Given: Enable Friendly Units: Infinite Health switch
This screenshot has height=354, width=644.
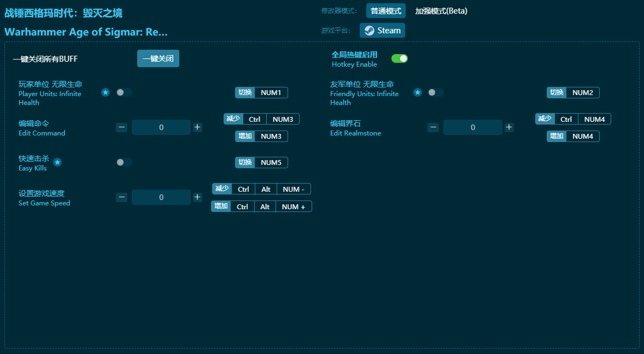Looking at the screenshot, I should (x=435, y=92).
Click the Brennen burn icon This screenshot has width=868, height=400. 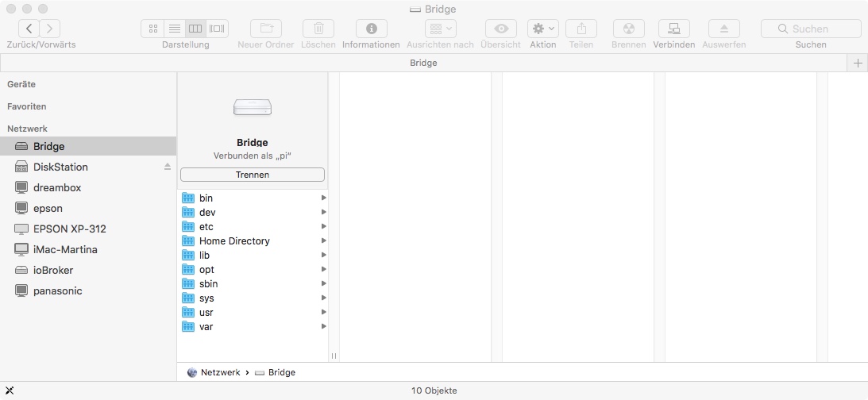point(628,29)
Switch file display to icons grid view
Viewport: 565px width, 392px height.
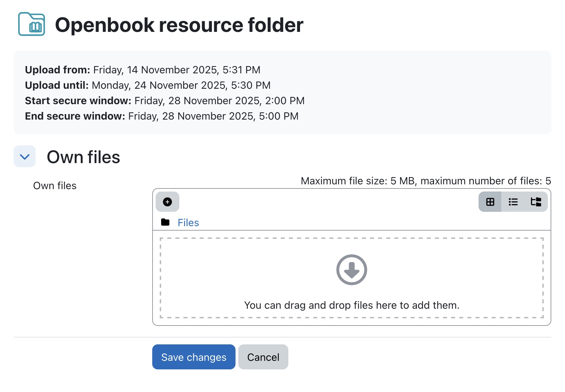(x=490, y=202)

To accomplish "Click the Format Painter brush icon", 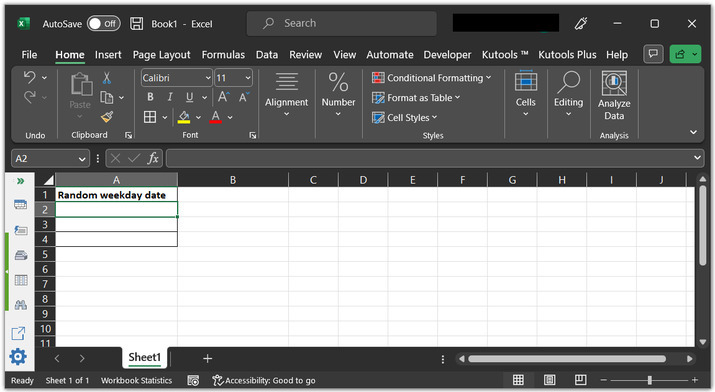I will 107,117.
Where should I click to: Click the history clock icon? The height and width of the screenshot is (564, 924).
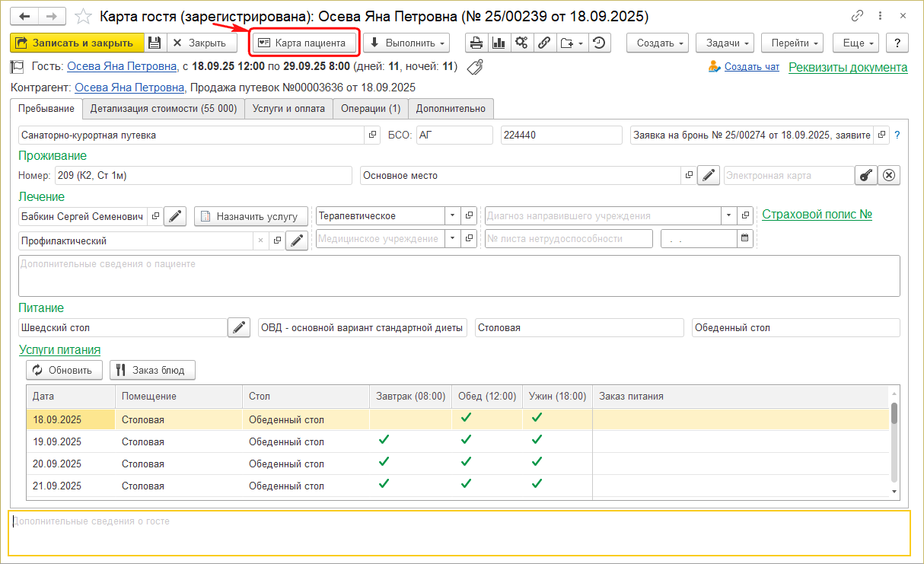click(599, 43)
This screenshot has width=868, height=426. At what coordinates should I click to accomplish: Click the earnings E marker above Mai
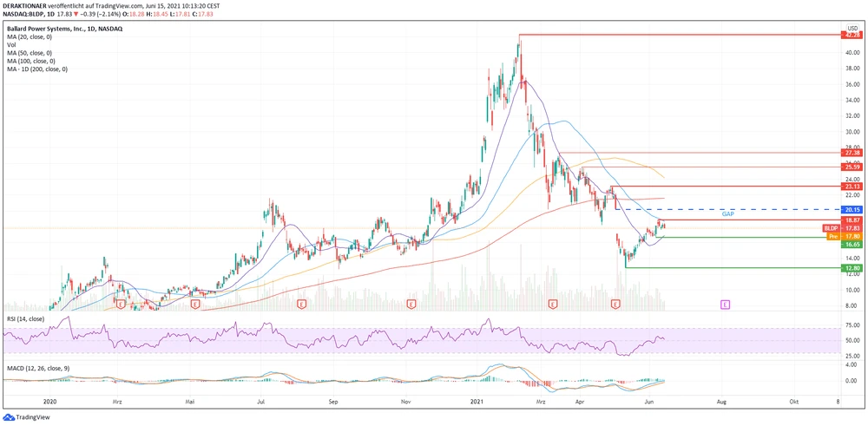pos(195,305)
* * *
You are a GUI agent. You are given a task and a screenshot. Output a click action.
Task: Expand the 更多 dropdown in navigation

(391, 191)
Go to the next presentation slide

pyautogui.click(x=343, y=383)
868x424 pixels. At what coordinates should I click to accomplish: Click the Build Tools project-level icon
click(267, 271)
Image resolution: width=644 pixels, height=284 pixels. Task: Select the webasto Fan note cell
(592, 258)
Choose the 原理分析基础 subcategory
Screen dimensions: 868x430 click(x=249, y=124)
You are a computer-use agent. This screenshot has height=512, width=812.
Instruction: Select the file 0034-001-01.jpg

_What needs to be done_
Each line in the listing above that contains "file" should be copied.

_Response area_
Switch file display to icons grid view
Instruction: Select the file 0034-001-01.jpg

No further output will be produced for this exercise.